Gérard Collomb ne connaît pas la définition du mot "schizophrénie"

, par  Véronique R. , popularité : 1%

Mercredi 28 mars 2018, jour de la cérémonie en hommage aux victimes de l’attentat dans l’Aude, Monsieur Collomb, ministre de l’intérieur actuel, a encore une fois lourdement stigmatisé les personnes atteintes d’une schizophrénie en déclarant au micro de France Inter « il y a une schizophrénie tout à fait improbable » pour expliquer le passage à l’acte du meurtrier qui est allé déposer sa petite sœur à l’école une heure avant de commettre son premier crime.

Seulement 0,2% des crimes sont commis par des personnes avec une schizophrénie. Toutes les études internationales montrent qu’il y a une très faible proportion de malades psychiques parmi les personnes ayant commis des attentats : entre 4% et 7%.

Mais Monsieur Collomb semble avoir une dent contre les personnes atteintes de schizophrénie .. ou peut être psychote t-il à l’encontre des patients schizophrènes ? Connaît-il seulement la VRAI définition du mot « schizophrénie » et s’est-il renseigné sur les expériences à caractères schizophréniques ?

A priori, non.

Au lendemain des attentats de Barcelone, le 18 août 2017, au micro de RTL, le ministre de l’intérieur a annoncé vouloir « mobiliser l’ensemble des hôpitaux psychiatriques et des psychiatres libéraux » pour identifier les terroristes potentiels.

En dehors du fait que le pourcentage de "chance" pour un schizophrène de devenir terroriste est extrêmement infime, se rend-il compte de la « pub » qu’il fait auprès de la population française, à l’encontre des patients atteints par cette maladie ?

Dans la population générale, il a donc gravement renforcé l’idée, que, schizophrénie = dangerosité.
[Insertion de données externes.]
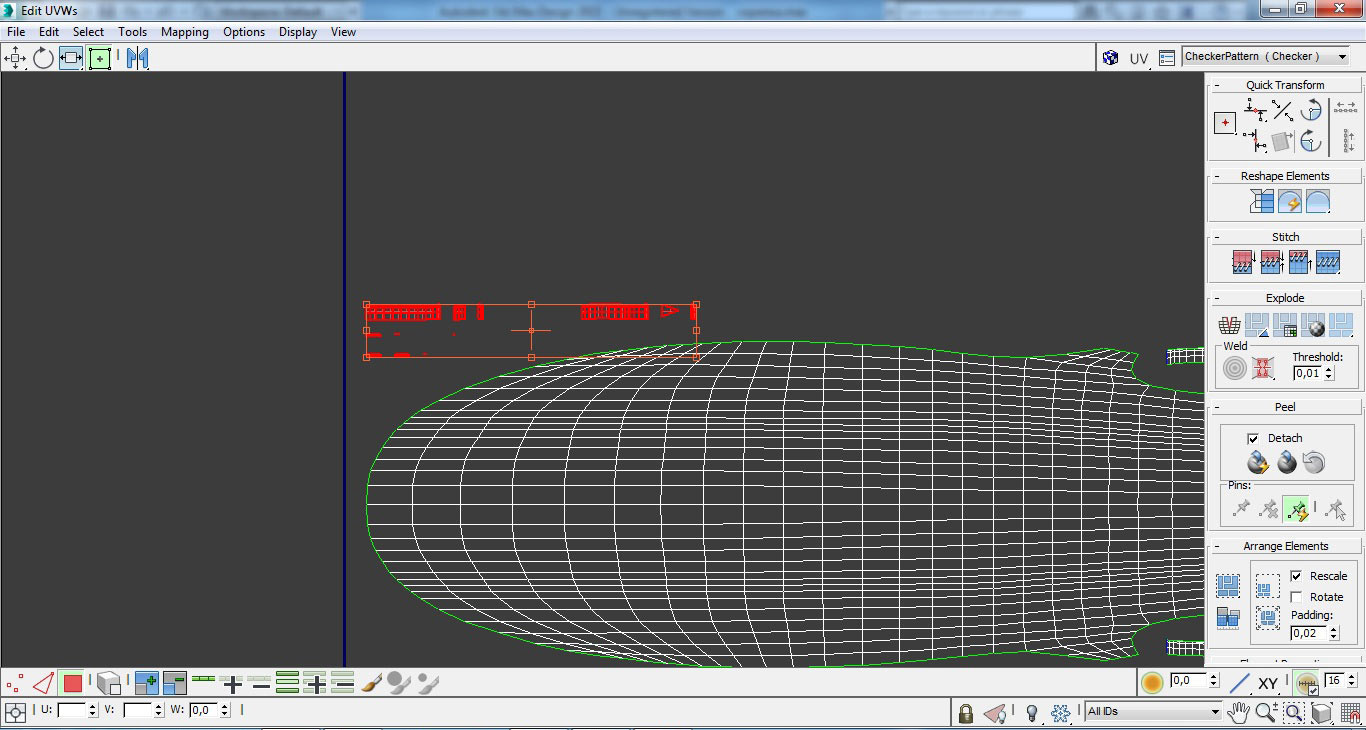Click the Mirror tool icon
Dans la politique médiatique, mais apparemment aussi chez Gérard Collomb (dans sa déclaration du 28 mars), le mot "schizophrénie" est utilisé à tout va pour désigner une "scission", "comportement à double sens/sens contraire", voir à la place du mot "paradoxe" et le mot "schizophrénie" est surtout utilisé pour CHOQUER les esprits, sous-tendant le fait même qu’on doit avoir une réaction importante quant à leurs propos.
Cela contribue évidemment à renforcer l’image des personnes atteintes de schizophrénie comme des personnes très dangereuses dont il est impensable d’en faire partie [en tant que personne normale], et dont on imagine qu’ils sont exclus de la société en les enfermant dans des asiles.

Dans notre société, les personnes schizophrènes sont donc stigmatisés de cette manière et l’origine de leurs souffrances [bien au delà des symptômes d’hallucinations ou de délires], sont causées par cette stigmatisation sociétale.
En d’autres mots, s’il n’y avait pas cette stigmatisation (en plus des autres injonctions telle que les performances), les symptômes de souffrances tels que les angoisses- anxiétés n’auraient pas lieu d’être et ainsi, les schizophrénies seraient vu sous un autre angle qu’une "maladie" à combattre.


Personnage public ou pas, quand on est adulte, on cherche la définition d’un mot avant de l’employer. Sinon, on est soit un enfant, soit un(e) hystérique. Ce qui renvoie le comportement de Monsieur Collomb à une certaine incompétence ou à un personnage inadapté quant à un statut de ministre.